Coordinated attacks targeting security personnel in both Sunni and Shia neighbourhoods ripped through Iraq Monday morning killing over a hundred people in 13 different cities and towns, marking the deadliest day for Iraq inalmost two years.
All of the attacks took place north of the capital, or in the capital itself.
In one incident, police were responding to a series of bombings north of Baghdad, when a suicide attacker ran into the crowd of first responders and security forces and detonated his bomb.
Also in the northeastern city of Udayim, a group of attackers opened fire on a military base killed 13 soldiers before escaping.
Iraqis living in Kirkuk described a scene of chaos near the site of several of the incidents of bombing and shooting.
“The situation here is very dangerous, the police say that another car was just bombed,” Qais Qazaz, a blogger from Kirkuk, said.
“This is after one went off, only 100 meters or so from me.”
Despite the fact that many security personnel were killed and the attacks struck more Shia neighborhoods, Qazaz said the attacks seemed to be random.
“They are attacking police, they are attacking civilians, they are attacking everyone,” he said.
Ali Arafa, who works part time with the electricity department, said more than 10 bombs had gone off throughout the city.
Arafa said the people of Kirkuk, “don’t know who is behind the attacks, people are saying that this problem is about the government.

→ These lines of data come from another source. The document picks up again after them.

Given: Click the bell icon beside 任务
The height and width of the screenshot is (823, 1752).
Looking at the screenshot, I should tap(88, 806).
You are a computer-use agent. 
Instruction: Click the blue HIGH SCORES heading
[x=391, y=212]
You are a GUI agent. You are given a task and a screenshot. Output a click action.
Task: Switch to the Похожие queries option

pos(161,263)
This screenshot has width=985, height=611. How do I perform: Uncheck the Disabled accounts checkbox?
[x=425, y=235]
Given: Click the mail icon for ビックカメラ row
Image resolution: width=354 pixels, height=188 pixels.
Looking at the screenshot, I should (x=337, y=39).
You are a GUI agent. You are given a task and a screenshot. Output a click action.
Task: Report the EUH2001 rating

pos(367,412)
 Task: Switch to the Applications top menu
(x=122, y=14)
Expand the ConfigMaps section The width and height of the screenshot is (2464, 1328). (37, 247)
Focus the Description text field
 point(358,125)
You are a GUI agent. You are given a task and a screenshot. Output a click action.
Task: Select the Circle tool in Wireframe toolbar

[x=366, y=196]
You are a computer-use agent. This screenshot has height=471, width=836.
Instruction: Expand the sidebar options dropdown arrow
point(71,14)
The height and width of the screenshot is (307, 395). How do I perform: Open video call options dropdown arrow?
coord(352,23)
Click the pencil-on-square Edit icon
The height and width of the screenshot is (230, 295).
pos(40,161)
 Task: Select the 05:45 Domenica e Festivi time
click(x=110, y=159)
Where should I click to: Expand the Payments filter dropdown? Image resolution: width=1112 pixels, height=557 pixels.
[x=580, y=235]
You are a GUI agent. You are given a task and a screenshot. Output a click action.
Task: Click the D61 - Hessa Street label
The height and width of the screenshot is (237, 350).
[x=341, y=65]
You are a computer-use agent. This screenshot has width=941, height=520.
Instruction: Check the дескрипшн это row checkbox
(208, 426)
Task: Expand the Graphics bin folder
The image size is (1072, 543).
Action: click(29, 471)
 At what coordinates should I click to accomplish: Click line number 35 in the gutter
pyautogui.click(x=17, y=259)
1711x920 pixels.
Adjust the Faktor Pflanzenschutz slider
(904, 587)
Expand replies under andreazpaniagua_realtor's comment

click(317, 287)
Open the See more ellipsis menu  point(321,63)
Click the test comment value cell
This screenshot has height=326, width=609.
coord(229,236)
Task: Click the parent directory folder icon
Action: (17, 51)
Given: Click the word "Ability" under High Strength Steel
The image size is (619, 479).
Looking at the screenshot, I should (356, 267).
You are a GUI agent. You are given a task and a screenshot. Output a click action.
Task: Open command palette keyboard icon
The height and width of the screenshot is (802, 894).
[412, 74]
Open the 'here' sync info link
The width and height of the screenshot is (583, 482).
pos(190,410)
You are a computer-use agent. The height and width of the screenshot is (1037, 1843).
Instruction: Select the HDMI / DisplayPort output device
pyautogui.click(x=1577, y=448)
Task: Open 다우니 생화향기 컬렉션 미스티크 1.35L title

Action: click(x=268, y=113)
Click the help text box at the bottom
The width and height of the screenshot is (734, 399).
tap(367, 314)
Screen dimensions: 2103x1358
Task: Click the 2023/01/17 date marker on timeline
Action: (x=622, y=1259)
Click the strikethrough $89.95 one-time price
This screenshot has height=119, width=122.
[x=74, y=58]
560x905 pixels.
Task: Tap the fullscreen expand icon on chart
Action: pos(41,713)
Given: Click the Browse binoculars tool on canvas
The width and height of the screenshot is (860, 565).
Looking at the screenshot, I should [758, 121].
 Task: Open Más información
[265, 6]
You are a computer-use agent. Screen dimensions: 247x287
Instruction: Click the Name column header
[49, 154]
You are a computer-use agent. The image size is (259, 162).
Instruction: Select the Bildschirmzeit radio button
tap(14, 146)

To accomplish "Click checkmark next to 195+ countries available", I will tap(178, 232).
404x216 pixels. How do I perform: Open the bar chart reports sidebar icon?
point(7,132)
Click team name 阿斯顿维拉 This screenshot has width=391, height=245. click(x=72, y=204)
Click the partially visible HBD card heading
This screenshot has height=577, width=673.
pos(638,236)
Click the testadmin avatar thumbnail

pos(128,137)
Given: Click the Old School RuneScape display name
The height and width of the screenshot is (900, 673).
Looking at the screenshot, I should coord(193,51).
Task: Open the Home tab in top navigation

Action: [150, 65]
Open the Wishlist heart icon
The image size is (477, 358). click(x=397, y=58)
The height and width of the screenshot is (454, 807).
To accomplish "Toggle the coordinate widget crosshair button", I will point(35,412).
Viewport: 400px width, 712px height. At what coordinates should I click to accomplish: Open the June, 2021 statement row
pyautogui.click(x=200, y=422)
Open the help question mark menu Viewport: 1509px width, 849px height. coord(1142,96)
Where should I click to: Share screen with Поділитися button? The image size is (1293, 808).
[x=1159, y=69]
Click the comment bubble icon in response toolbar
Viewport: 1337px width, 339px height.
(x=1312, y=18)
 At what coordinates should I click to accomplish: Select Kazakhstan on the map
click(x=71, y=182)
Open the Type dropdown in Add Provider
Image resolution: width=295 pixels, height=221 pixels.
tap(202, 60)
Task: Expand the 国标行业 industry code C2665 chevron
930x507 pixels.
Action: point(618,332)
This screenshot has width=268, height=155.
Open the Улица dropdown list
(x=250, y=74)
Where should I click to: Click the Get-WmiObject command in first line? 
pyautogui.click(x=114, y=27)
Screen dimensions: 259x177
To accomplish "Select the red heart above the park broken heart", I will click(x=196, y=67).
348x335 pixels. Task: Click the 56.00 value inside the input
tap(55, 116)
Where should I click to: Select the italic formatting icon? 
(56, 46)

The government is not a very good government, there is not very good security for us in Kirkuk.”
Arafa said around 20 or 25 people were killed in Kirkuk alone on Monday
“This is not about the ethnic thing,” Arafa said. “There were attacks all over Iraq today.”
Bombings and shooting happened in the Sunni town of Taji, the Shia neighborhood of Sadr City, and in the Arab, Kurdish, Turkish mixed region of Kirkuk.
However, the string of attacks came on the heels of an announcement by Al-Qaeda’s Iraqi military leader of two years – Abu Bakr Al-Baghdadi.
This weekend, Al-Baghdadi announced a new operation called ‘Breaking the Walls.’
He allegedly outlined the plan in a speech released over the web, though experts could not verify that it was in fact his voice.
In the audio recording, Al-Baghdadi said the new project aimed to free prisoners and kill those who prosecuted prisoners.
Speaking to Iraqi, he promised a return to the lands Al-Qaeda was previously forced out of.
To Muslims around the world he asked them to join him in ‘jihad’ in Iraq, which he called the center of the battle against the Shia.
To the US, he said, “you will see the mujahedeen at the heart of your country, since our war with you has only started now.”